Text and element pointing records
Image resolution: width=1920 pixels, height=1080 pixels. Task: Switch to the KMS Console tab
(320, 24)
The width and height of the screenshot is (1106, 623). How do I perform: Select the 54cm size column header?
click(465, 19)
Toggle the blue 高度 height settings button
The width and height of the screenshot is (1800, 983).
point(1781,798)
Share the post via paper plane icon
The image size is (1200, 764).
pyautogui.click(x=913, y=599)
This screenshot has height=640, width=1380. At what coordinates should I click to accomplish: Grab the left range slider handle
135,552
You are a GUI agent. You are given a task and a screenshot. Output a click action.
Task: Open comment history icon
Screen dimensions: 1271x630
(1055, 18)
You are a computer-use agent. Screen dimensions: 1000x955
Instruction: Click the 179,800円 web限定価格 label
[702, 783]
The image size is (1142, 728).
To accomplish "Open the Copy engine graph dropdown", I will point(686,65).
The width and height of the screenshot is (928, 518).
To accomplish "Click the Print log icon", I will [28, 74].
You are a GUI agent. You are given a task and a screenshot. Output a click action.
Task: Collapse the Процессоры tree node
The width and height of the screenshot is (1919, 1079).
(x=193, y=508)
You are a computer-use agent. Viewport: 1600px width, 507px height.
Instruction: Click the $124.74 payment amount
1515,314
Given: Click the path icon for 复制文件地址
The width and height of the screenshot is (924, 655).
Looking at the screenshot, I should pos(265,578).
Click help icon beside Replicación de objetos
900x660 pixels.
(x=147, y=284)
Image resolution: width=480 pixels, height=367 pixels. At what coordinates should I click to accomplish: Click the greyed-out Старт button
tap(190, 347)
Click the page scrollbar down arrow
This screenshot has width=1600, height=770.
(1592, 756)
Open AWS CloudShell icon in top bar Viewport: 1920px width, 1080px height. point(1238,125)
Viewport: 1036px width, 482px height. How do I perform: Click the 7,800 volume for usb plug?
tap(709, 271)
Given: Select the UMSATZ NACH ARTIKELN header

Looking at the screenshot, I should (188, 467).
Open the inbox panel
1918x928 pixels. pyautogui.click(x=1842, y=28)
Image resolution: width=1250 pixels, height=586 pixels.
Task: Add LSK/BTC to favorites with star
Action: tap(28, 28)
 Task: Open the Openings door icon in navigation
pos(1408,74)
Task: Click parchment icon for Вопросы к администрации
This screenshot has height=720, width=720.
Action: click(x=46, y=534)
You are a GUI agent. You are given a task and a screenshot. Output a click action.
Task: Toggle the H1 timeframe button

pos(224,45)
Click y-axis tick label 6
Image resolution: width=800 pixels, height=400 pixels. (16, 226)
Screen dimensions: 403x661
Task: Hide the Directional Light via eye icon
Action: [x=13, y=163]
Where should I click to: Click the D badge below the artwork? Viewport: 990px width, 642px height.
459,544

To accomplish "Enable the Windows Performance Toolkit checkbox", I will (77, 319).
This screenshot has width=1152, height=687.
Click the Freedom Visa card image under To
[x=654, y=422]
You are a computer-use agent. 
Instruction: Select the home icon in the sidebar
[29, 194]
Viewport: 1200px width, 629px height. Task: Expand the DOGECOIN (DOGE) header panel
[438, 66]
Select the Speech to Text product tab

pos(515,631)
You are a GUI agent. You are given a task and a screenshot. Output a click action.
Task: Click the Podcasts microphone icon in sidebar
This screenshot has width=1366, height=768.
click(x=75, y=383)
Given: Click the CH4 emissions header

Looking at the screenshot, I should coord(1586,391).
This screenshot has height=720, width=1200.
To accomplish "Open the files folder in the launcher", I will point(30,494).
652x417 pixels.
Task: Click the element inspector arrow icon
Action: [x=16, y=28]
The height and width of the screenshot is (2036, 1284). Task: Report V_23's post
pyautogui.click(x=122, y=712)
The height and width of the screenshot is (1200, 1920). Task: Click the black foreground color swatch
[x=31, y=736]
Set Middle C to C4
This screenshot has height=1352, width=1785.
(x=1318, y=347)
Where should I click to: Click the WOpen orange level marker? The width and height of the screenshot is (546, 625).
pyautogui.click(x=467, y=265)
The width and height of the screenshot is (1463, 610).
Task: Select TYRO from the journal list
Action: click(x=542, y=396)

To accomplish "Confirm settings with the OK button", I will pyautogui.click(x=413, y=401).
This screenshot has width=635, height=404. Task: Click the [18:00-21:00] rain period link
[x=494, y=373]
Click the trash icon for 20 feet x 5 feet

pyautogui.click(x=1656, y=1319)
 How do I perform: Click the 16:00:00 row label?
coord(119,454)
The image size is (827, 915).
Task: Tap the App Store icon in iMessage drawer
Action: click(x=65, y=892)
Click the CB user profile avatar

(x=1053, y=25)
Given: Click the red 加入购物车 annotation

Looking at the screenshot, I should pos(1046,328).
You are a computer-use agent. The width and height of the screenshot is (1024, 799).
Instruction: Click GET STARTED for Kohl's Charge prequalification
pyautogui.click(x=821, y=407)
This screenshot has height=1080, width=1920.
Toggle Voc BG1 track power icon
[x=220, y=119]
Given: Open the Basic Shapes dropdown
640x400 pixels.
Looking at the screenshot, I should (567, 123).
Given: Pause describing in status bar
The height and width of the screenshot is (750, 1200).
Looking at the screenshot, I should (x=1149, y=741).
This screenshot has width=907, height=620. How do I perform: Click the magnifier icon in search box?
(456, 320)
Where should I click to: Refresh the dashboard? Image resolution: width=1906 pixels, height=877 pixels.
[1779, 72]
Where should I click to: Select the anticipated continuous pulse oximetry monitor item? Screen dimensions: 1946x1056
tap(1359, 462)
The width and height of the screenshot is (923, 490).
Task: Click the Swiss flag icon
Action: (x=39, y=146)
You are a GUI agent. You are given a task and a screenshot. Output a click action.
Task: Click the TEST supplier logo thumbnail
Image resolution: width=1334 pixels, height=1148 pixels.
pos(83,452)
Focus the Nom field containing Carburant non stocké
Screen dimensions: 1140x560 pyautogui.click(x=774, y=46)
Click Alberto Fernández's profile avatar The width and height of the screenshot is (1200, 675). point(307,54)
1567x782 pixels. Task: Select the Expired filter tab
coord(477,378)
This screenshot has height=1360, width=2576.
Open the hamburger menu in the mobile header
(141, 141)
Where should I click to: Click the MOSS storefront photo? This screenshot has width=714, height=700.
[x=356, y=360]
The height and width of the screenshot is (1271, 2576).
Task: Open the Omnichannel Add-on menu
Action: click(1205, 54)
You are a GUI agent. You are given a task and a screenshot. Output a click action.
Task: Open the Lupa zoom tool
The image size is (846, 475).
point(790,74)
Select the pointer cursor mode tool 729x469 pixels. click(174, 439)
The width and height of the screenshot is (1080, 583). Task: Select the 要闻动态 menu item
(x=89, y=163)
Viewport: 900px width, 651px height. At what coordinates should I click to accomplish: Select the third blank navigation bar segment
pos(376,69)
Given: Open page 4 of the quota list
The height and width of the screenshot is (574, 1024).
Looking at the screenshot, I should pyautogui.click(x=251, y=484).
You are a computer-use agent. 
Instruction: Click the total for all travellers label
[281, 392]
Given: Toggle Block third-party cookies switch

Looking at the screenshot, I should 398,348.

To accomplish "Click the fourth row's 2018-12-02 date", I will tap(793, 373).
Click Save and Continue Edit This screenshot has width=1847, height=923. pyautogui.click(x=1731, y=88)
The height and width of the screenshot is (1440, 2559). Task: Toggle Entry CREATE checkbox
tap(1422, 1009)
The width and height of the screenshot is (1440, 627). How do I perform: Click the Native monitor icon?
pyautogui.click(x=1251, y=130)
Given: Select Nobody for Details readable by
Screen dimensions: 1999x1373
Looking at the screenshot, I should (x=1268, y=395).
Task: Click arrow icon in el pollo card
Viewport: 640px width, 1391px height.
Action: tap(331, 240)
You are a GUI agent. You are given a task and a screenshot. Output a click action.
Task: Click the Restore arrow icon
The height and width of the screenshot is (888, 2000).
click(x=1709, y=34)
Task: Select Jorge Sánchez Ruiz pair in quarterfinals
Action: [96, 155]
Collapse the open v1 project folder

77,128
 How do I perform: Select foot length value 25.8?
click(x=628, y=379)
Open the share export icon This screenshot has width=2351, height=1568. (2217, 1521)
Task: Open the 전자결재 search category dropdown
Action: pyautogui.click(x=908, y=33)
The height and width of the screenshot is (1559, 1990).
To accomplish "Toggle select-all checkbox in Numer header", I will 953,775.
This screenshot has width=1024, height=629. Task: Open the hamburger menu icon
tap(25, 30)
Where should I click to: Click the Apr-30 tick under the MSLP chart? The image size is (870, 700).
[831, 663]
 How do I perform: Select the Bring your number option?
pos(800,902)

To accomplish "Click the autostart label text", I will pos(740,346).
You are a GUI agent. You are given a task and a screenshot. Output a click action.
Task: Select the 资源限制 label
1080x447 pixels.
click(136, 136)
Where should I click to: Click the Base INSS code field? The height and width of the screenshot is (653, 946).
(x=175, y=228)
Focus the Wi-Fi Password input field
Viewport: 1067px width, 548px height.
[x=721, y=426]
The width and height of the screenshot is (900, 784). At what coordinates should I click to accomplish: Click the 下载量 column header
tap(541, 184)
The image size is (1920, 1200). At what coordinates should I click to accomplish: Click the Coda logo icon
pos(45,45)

* **EXERCISE OBJECTIVE**: Rewrite the records from the line with "Viewport: 900px width, 651px" up to and including the line with "pyautogui.click(x=1251, y=130)" as a two-column CSV with the header text,answer, one row per record. Put each record's text and its answer in a single quoted field each, with line breaks replaced by spaces.

* **EXPECTED ANSWER**:
text,answer
"Viewport: 900px width, 651px height. At what coordinates should I click to accomplish: Select the third blank navigation bar segment","pos(376,69)"
"Given: Open page 4 of the quota list The height and width of the screenshot is (574, 1024).","Looking at the screenshot, I should pyautogui.click(x=251, y=484)."
"You are a computer-use agent. Instruction: Click the total for all travellers label","[281, 392]"
"Given: Toggle Block third-party cookies switch","Looking at the screenshot, I should 398,348."
"To accomplish ""Click the fourth row's 2018-12-02 date"",","I will tap(793, 373)."
"Click Save and Continue Edit This screenshot has width=1847, height=923.","pyautogui.click(x=1731, y=88)"
"The height and width of the screenshot is (1440, 2559). Task: Toggle Entry CREATE checkbox","tap(1422, 1009)"
"The width and height of the screenshot is (1440, 627). How do I perform: Click the Native monitor icon?","pyautogui.click(x=1251, y=130)"